● **Data provided**
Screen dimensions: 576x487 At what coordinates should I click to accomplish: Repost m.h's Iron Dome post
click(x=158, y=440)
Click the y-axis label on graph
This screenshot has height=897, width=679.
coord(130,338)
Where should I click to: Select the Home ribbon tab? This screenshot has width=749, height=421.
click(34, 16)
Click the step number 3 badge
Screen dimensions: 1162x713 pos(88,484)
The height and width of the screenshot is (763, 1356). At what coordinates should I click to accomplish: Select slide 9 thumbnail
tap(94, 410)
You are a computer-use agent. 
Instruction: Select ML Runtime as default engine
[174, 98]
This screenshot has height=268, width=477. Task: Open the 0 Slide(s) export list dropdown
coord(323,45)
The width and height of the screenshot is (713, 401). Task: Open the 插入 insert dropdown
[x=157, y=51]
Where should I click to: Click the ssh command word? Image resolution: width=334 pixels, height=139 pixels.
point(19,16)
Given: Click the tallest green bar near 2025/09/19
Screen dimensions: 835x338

● **Set task**
Please arrange the records above as a numbered list, covering everything from the line containing "Given: Click the" down to the end of the records and leaving out blank lines.

● **Full response**
1. Given: Click the tallest green bar near 2025/09/19
2. Screen dimensions: 835x338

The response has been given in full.